◆ **ACTIVITY**: Reproduce exactly, from the data that follows, the line with "Where should I", the line with "This screenshot has width=465, height=397.", and every line that lies between them.

◆ **RECORDS FOR THE TASK**:
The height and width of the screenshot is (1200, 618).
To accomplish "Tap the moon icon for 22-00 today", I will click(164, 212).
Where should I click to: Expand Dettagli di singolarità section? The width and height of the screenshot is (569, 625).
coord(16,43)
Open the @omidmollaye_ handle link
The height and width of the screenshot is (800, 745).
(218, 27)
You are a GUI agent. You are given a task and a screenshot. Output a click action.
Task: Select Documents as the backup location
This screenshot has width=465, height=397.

...

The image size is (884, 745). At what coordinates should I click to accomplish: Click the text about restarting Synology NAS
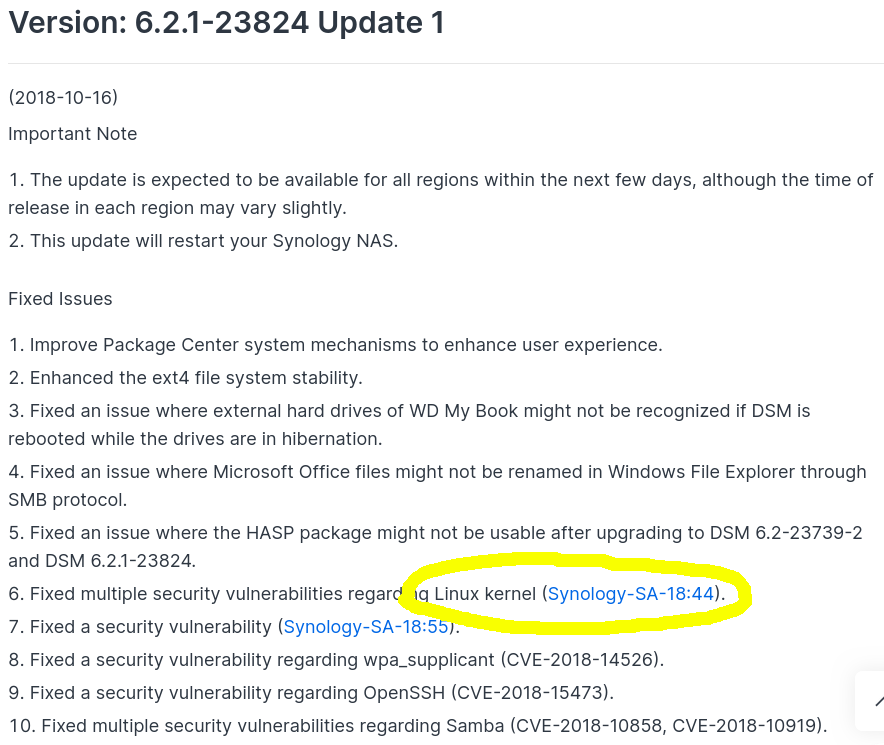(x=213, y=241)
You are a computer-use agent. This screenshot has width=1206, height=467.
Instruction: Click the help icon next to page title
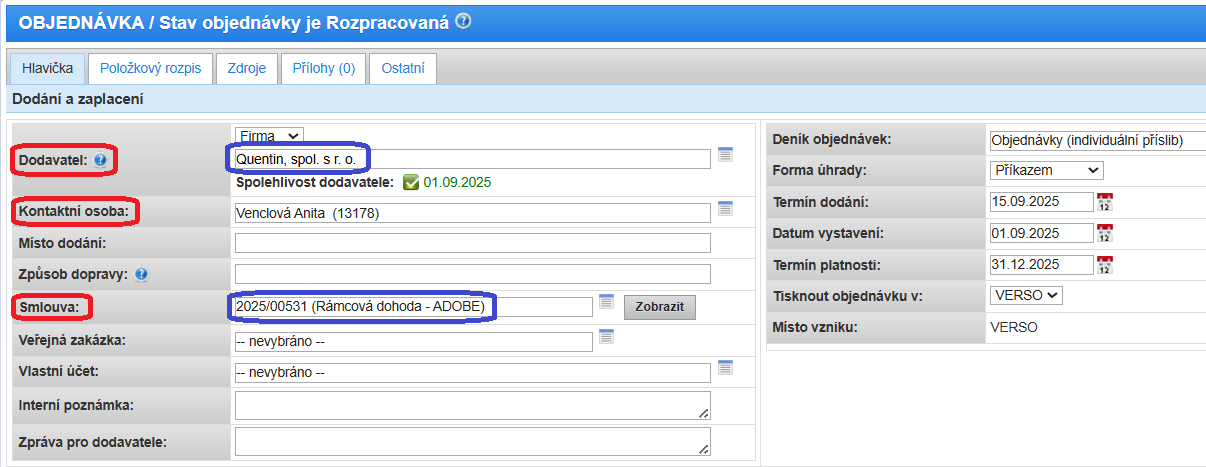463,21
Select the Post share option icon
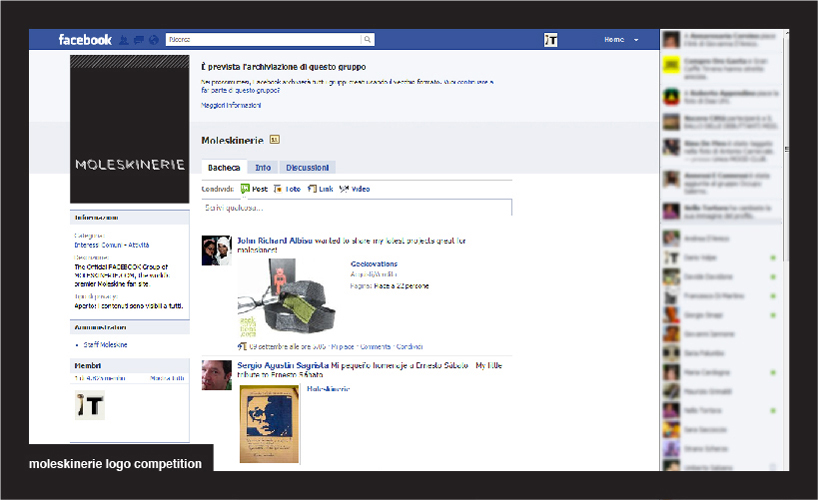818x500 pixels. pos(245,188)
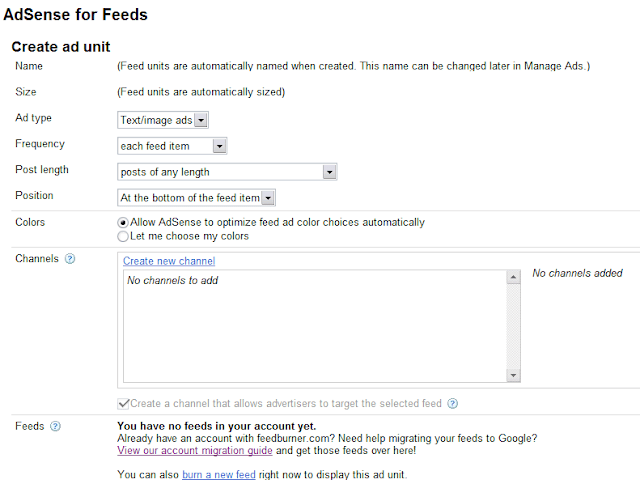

◆ **TASK SOLUTION**:
Where should I click to: Expand Dettagli di singolarità section? The width and height of the screenshot is (569, 625).
coord(16,43)
Open the @omidmollaye_ handle link
The height and width of the screenshot is (800, 745).
(218, 27)
You are a GUI agent. You are given a task and a screenshot. Output a click action.
Task: Select Documents as the backup location
This screenshot has width=465, height=397.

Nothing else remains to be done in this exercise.